By then, my stomach was growling. “Let’s stop at Bimbo’s Roadhouse for dinner!” To my delight, my suggestion met with general approval, I think mostly because it broke the ice. Pammy pulled the Q-Wagon into the parking lot, and we marched into the restaurant. Seated, we ordered an extra-large pizza pie—ham and mushroom—and the first of a couple pitchers of iced tea.
“I’m such a fool,” said Stella dejectedly. “I should have known better. But I had to try.”

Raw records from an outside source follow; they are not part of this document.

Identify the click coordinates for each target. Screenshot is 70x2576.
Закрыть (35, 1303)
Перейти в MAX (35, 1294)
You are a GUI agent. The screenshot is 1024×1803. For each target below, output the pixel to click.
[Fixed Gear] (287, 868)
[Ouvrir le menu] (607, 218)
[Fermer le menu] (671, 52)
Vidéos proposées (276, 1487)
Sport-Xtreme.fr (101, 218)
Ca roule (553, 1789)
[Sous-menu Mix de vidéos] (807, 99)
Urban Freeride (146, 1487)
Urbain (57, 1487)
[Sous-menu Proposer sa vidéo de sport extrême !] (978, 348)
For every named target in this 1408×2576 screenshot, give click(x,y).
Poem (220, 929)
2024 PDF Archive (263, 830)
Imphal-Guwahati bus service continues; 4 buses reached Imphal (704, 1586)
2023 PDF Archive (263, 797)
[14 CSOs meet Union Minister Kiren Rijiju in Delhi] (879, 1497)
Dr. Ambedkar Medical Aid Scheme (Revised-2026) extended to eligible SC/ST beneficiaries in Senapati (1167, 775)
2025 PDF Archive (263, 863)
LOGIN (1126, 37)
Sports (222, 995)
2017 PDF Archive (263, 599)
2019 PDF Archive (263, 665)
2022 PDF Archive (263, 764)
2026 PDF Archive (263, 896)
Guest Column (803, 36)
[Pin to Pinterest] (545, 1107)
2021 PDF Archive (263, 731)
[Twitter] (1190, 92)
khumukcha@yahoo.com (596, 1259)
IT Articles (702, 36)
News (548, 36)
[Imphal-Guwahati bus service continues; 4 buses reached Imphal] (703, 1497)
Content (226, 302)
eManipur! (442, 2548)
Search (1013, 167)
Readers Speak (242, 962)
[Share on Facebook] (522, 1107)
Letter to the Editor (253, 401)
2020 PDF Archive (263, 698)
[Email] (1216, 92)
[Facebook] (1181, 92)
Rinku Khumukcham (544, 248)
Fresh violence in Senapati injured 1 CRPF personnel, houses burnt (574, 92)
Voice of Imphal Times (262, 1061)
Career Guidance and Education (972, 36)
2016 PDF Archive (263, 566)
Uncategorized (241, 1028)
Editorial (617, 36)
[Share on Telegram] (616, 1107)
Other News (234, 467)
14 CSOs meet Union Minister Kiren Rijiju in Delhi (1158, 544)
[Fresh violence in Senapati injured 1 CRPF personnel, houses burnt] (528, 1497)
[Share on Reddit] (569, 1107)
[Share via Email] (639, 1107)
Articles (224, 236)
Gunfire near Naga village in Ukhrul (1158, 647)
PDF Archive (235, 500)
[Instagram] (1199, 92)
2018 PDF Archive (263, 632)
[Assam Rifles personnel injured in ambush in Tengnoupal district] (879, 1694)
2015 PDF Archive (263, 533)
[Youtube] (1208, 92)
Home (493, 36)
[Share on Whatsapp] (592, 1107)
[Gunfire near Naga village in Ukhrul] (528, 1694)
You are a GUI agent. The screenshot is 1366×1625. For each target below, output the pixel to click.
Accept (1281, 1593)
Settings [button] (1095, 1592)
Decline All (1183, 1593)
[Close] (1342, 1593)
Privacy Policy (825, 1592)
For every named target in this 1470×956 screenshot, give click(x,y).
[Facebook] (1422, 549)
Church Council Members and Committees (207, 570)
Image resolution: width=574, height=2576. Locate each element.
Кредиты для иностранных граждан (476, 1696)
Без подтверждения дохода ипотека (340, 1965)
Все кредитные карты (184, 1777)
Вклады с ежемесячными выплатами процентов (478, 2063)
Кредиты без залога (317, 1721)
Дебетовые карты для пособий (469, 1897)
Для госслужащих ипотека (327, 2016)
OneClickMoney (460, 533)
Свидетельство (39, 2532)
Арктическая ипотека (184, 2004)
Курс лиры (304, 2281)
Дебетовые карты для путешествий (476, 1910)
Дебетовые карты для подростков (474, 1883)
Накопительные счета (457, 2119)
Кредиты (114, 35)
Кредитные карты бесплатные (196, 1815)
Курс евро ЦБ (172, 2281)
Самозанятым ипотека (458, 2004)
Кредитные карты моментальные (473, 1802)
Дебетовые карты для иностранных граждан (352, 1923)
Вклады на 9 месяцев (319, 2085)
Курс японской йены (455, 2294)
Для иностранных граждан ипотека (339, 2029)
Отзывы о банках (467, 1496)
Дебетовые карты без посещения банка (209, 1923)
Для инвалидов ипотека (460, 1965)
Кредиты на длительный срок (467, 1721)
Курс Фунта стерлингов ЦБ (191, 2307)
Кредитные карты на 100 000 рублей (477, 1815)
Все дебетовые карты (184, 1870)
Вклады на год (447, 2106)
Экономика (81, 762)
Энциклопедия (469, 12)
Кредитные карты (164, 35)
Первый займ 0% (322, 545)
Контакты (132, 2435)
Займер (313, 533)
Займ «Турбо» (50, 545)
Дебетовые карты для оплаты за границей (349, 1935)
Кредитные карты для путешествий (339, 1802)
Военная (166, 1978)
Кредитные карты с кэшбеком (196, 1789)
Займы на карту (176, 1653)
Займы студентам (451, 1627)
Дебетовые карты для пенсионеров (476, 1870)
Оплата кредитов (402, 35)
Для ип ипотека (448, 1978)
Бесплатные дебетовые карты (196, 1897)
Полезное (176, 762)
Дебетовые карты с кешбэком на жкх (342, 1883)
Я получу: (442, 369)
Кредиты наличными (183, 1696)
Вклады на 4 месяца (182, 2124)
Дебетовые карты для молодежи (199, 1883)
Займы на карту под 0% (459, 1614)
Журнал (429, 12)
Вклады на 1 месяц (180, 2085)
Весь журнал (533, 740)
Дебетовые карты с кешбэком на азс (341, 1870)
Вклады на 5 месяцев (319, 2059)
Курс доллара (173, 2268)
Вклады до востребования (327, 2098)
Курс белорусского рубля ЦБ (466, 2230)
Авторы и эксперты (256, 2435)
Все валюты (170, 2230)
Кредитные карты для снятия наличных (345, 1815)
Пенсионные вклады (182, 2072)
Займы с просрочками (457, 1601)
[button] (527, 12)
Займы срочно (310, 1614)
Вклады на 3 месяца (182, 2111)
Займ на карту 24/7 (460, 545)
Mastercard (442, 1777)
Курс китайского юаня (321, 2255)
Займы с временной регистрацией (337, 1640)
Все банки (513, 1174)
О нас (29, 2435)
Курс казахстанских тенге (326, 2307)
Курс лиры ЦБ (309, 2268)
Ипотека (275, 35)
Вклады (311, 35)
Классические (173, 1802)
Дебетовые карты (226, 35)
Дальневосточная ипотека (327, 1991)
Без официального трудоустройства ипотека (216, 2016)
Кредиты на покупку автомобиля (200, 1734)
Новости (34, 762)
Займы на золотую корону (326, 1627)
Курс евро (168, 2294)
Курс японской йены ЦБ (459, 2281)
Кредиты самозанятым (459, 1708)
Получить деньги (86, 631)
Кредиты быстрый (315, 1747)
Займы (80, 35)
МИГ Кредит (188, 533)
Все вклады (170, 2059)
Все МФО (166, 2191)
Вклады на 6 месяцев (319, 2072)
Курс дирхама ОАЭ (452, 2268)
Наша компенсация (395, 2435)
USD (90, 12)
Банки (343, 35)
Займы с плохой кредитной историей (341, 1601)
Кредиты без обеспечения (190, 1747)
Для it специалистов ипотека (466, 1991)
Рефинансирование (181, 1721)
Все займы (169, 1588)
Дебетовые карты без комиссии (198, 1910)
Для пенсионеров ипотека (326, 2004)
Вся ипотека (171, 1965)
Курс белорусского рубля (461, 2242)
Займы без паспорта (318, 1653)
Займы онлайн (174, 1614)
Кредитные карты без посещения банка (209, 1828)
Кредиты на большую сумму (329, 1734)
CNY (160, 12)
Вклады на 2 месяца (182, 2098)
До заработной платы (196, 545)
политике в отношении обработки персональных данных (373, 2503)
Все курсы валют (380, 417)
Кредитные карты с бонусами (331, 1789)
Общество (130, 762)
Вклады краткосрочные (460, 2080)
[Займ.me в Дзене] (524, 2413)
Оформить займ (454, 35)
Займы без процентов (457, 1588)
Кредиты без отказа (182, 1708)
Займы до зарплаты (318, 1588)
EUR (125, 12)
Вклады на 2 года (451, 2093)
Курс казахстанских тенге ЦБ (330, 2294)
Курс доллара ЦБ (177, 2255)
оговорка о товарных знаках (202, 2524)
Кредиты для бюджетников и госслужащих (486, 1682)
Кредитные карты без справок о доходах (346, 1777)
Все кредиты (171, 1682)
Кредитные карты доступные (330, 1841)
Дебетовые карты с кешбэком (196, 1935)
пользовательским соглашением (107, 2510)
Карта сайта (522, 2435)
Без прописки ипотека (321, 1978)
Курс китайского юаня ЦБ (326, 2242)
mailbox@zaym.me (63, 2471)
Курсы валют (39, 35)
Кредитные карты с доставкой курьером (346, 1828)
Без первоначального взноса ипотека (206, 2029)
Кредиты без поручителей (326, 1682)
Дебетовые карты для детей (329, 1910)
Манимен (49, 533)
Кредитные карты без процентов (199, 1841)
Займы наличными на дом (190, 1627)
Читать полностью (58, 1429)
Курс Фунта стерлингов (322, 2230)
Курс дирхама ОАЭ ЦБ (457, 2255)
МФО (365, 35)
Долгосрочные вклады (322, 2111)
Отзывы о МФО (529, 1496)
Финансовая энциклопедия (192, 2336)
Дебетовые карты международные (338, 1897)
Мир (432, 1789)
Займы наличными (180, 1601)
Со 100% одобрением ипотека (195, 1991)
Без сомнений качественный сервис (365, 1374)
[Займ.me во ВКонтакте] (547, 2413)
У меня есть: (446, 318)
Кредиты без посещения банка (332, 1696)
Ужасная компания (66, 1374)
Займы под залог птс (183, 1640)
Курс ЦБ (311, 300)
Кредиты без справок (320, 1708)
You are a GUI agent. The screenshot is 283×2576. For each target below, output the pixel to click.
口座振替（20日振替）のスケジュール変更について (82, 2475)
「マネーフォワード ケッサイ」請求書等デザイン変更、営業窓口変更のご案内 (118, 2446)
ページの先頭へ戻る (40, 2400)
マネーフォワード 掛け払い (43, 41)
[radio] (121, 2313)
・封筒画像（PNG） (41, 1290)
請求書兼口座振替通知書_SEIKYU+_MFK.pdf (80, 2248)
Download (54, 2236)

Apparently, when she arrived at La Guardia, she took a taxi clear into town—again, the way these people spend money—ordering the cabbie to swing past the old Megatropolis Headquarters in mid-town Manhattan for good measure. “The MQHQ is gone,” Stella confirmed; there was nothing there now but a big, square hole in the middle of a vacant plaza on Fifth Avenue, collecting rainwater. “A wall of wooden planks had been thrown up around it—I made the cabbie stop while I pried my way inside to get a look—but there was no sign as yet of any new construction. I got back into the cab and ordered the driver to circle around the block for one last look before heading north on Madison.” Stella needed a spin around Central Park just to digested the demise of her former team before trying to track down her former beau at The Manhattan Project—why she expected Trent Phloog to be at the office on a Sunday was beyond me.
But she never got that far. Some commotion was snarling traffic before the cab had even got to 59th Street. The cabbie radioed in to his dispatcher. Some unidentified flying object had landed on the green adjacent to the softball fields. “Every freakin’ Megahero in the city is at the scene, expecting the world to end,” reported the dispatcher.
“It almost was the end of the world,” said Stella.